More specifically, the Commerce and Science Division of the America COMPETES Act would:

Increase Research Investment by:

  • Establishing the Innovation Acceleration Research Program to direct federal agencies funding research in science and technology to set as a goal dedicating approximately 8% of their Research and Development (R&D) budgets toward high-risk frontier research.
  • Authorizing the National Institute of Standards and Technology (NIST) from approximately $703 million in Fiscal Year 2008 to approximately $937 million in Fiscal Year 2011 and requiring NIST to set aside no less than 8 percent of its annual funding for high-risk, high-reward innovation acceleration research.
  • Directing NASA to increase funding for basic research and fully participate in interagency activities to foster competitiveness and innovation, using the full extent of existing budget authority.
  • Coordinating ocean and atmospheric research and education at the National Oceanic and Atmospheric Administration and other agencies to promote U.S. leadership in these important fields.

Develop an Innovation Infrastructure by:

  • Establishing a President’s Council on Innovation and Competitiveness to develop a comprehensive agenda to promote innovation and competitiveness in the public and private sectors.
  • Requiring the National Academy of Sciences to conduct a study to identify forms of risk that create barriers to innovation.

While I’m as happy as the next guy to see legislation passed that supports science in any way, I have to say, I’m not impressed by this list. Five of the six itesm are meaningless piffle, as far as I’m concerned.

The only one that strikes me as genuinely useful is the second item: Increasing NIST’s funding. The rest of it is meaningless crap– do we really need yet another blue-ribbon panel to churn out white papers that nobody will read? And does anybody think that a mandate to support “high-risk frontier research” will lead to anything other than the re-labelling of existing projects as “high-risk frontier research?” The phrase is sufficiently vague that it could apply to just about anything that’s already getting government funding.

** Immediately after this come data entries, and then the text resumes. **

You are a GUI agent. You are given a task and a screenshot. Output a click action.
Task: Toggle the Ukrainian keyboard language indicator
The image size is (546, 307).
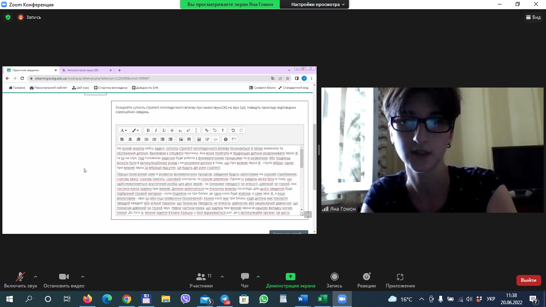click(491, 299)
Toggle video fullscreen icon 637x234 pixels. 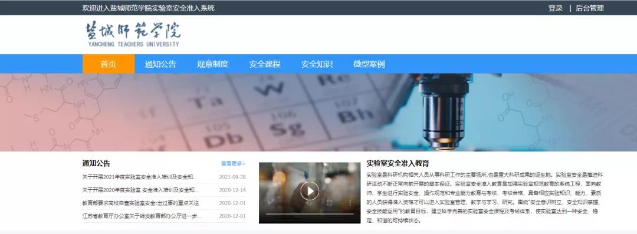pos(330,203)
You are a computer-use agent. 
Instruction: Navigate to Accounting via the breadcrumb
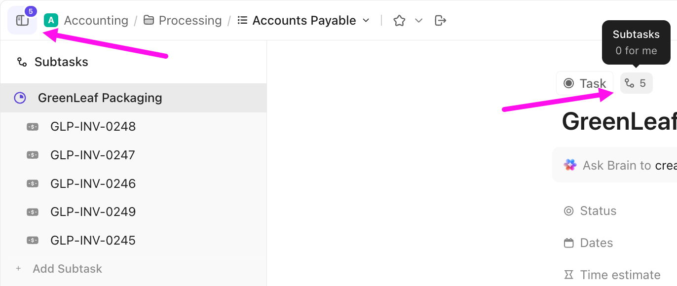96,20
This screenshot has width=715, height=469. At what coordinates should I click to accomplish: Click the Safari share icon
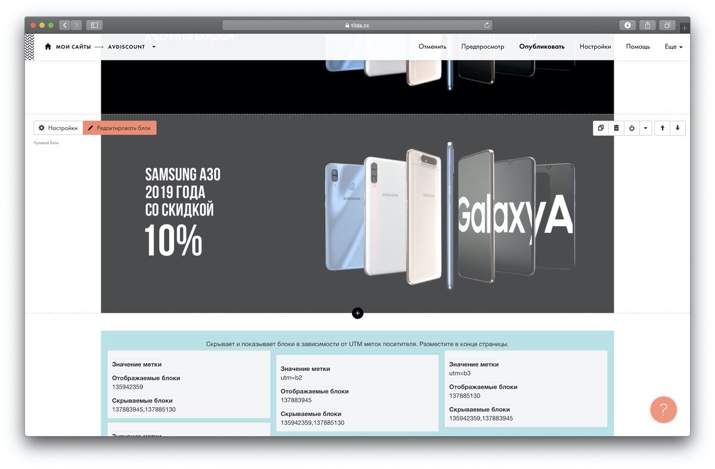pyautogui.click(x=648, y=25)
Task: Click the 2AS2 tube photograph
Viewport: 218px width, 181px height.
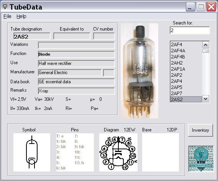Action: tap(139, 71)
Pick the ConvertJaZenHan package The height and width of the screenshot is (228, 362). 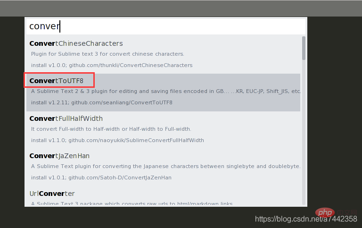(163, 168)
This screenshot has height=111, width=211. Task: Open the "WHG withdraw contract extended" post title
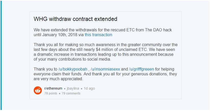pyautogui.click(x=76, y=19)

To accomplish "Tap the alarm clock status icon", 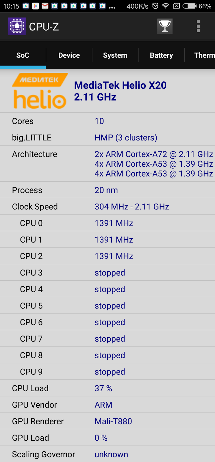I will [x=155, y=6].
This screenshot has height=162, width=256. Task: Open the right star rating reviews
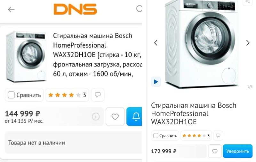(196, 136)
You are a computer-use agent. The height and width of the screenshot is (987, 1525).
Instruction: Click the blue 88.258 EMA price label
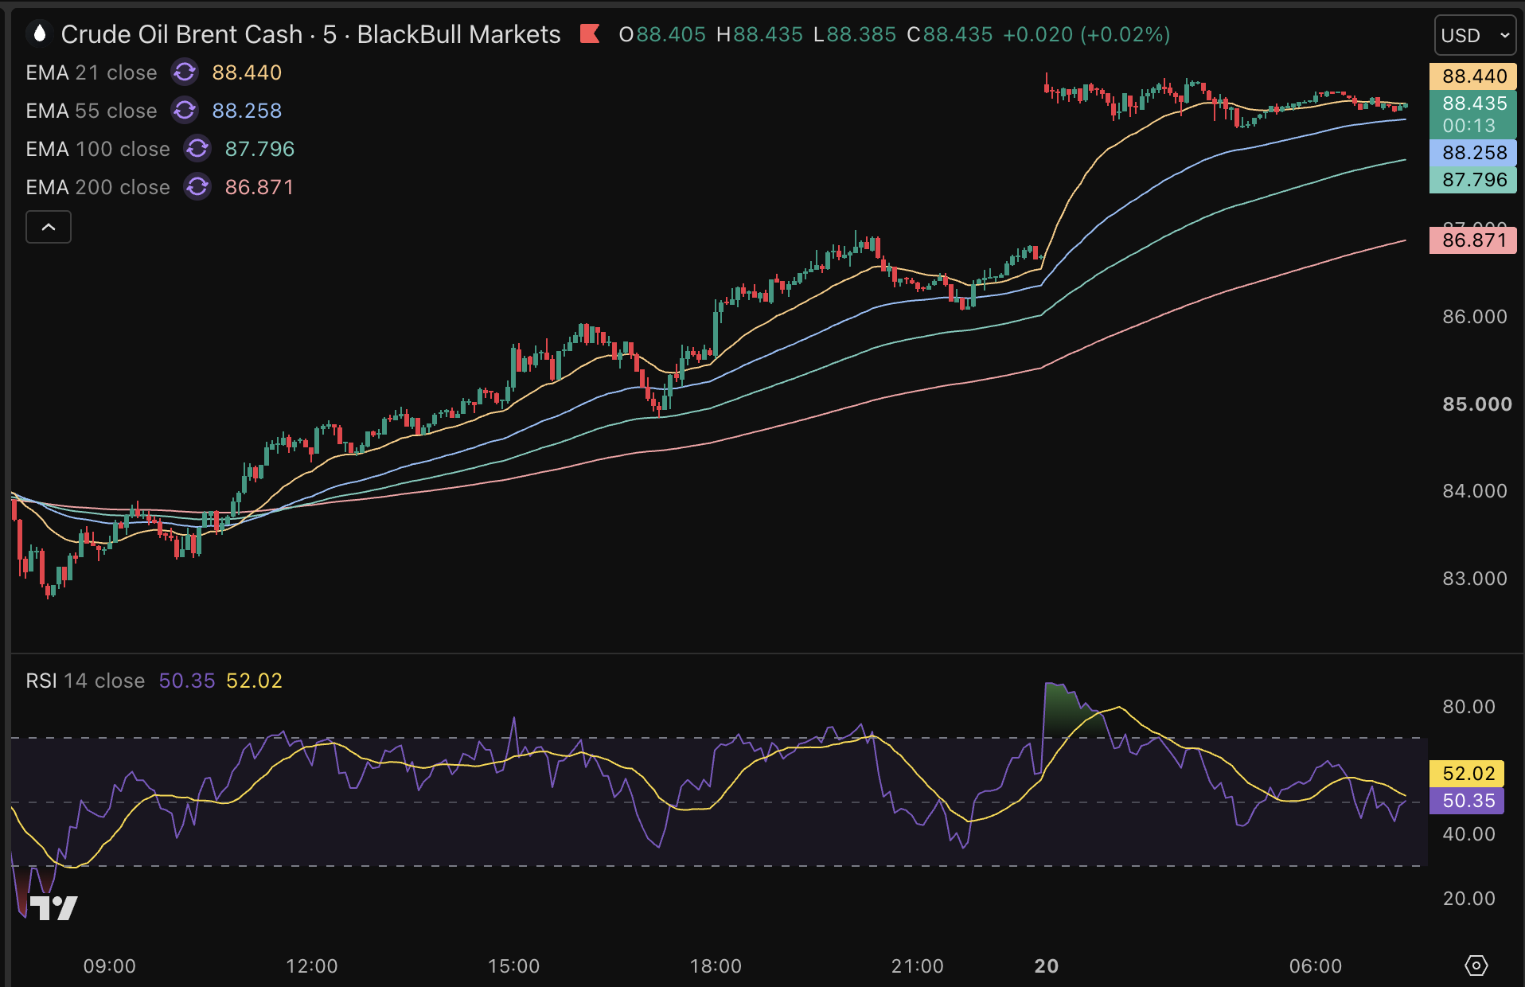pos(1473,153)
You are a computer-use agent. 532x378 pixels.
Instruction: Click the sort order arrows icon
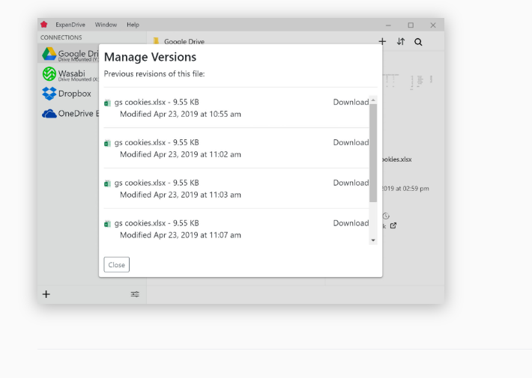pyautogui.click(x=401, y=42)
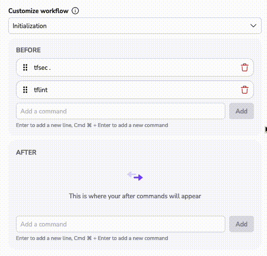Grab the drag handle of tfsec command

pyautogui.click(x=25, y=67)
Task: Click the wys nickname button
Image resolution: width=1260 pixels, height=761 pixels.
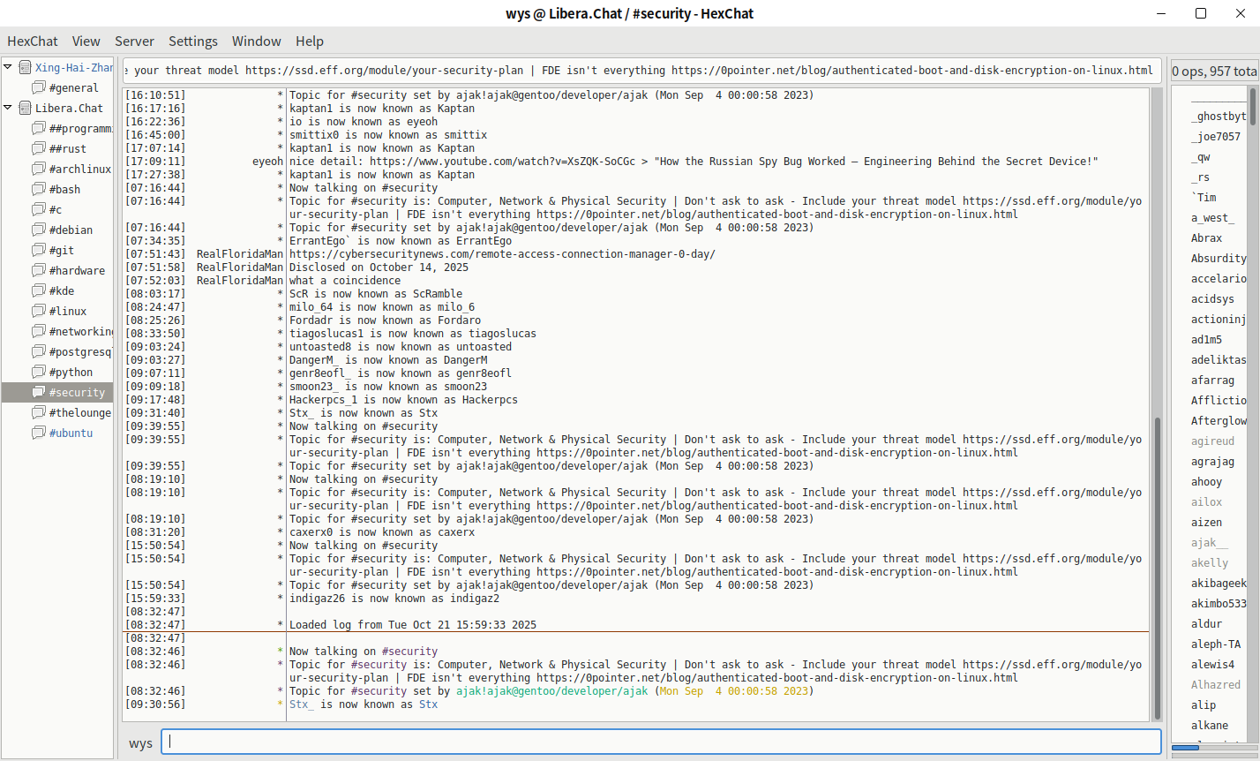Action: [140, 743]
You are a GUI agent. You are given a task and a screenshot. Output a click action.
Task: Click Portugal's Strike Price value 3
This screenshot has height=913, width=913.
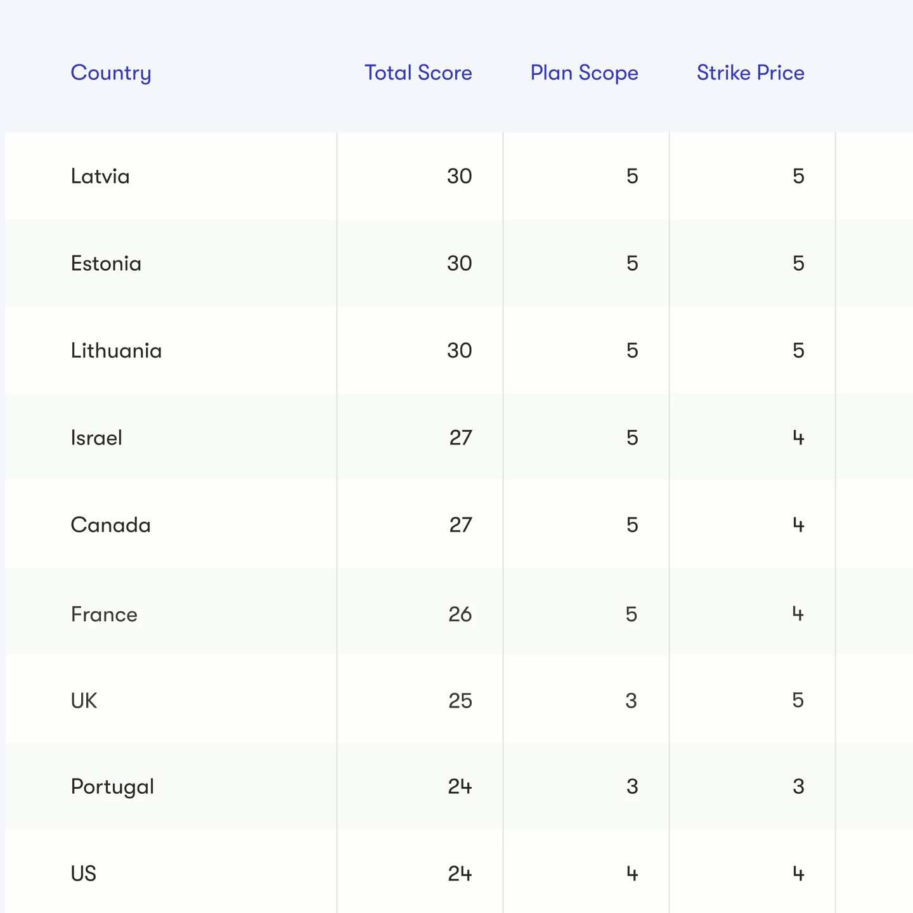799,787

If you want to support scientific innovation, the way to do that is with money. If “high-risk frontier research” is not being funded, it’s because there isn’t enough money to fund everything that deserves funding. Adding vague additional directives to the funding agencies isn’t going to help anything– even assuming that agencies could accurately identify “frontier research” that will “increase competetiveness” (whatever that means), in the absence of new funding it will be funded only at the expense of other worthwhile research that doesn’t happen to fit the buzzwords of the moment.

Symbolic affirmations of support for science are all very nice, but as Randy Newman said, it’s money that matters.

Comments

  1. #1 Steinn Sigurdsson
    April 26, 2007

    I think you’re missing a couple of subtexts.
    The NASA directive looks to have two purposes – one to consolidate Science Mission Directorate budget to protect it from raids by Exploration; while the co-operation sub-clause seems to be aimed primarily at DoE collaboration (ie JDEM/SNAP) and maybe also at NSF collaboration (they keep talking, but not much actually happens).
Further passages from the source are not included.